§ **What the exercise asks**: The required result is the exact run of lines beginning at the one containing "Task: Open the data breach search icon" and ending at the last line of the entries.

Source data
'''

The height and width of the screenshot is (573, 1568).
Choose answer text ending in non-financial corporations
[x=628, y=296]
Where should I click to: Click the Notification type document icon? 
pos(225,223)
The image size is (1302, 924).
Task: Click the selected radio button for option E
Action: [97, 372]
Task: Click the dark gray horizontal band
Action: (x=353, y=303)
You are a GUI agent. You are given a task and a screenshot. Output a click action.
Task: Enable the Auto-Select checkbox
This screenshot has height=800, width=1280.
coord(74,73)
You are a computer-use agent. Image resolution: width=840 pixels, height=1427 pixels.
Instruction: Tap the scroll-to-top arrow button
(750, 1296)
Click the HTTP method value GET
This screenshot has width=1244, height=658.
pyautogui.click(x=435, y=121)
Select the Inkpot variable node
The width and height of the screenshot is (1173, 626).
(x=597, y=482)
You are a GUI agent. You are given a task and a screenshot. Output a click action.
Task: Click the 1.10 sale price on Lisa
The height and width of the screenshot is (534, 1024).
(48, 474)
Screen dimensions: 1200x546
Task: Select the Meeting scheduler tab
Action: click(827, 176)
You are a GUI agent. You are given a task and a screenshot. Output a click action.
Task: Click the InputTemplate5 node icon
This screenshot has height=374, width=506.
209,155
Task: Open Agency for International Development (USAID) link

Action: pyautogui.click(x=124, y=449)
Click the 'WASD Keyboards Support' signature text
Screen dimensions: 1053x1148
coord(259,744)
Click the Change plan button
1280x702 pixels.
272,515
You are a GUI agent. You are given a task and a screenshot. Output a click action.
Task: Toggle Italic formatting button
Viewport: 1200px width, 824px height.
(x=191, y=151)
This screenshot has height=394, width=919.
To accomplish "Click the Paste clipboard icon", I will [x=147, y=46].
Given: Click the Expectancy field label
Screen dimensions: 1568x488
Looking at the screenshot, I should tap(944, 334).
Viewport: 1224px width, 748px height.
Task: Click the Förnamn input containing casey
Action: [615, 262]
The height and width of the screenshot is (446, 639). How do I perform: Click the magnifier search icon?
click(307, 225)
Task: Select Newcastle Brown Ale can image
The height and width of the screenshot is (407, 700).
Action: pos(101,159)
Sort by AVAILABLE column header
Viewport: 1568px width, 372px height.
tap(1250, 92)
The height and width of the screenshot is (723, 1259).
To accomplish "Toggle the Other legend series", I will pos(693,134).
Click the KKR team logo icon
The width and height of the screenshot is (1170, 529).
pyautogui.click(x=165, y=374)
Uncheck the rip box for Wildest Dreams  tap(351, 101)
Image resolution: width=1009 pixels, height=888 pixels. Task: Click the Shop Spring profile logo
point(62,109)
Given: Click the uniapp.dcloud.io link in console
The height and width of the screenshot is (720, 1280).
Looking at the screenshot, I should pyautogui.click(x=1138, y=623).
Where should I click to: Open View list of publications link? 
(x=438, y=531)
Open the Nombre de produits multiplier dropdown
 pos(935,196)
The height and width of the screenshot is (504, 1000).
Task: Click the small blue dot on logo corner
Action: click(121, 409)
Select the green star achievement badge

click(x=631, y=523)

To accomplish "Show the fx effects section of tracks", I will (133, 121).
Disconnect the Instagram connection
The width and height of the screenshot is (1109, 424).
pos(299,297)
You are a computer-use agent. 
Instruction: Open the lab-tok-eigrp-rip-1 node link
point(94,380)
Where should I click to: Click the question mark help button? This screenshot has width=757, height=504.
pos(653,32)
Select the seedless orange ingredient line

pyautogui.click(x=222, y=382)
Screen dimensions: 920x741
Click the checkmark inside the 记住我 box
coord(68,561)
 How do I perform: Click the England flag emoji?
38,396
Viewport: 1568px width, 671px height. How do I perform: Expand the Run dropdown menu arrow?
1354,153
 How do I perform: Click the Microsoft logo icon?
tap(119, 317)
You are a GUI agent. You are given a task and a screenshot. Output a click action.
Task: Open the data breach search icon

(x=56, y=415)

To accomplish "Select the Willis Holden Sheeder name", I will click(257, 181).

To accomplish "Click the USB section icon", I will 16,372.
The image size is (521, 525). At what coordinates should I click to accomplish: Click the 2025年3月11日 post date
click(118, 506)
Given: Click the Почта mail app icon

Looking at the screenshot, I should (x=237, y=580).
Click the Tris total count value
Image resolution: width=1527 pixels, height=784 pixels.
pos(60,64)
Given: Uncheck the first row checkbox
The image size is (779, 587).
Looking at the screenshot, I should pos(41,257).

'''

§ **Expected answer**:
Task: Open the data breach search icon

(x=56, y=415)

To accomplish "Select the Willis Holden Sheeder name", I will click(257, 181).

To accomplish "Click the USB section icon", I will 16,372.
The image size is (521, 525). At what coordinates should I click to accomplish: Click the 2025年3月11日 post date
click(118, 506)
Given: Click the Почта mail app icon

Looking at the screenshot, I should (x=237, y=580).
Click the Tris total count value
Image resolution: width=1527 pixels, height=784 pixels.
pos(60,64)
Given: Uncheck the first row checkbox
The image size is (779, 587).
Looking at the screenshot, I should pos(41,257).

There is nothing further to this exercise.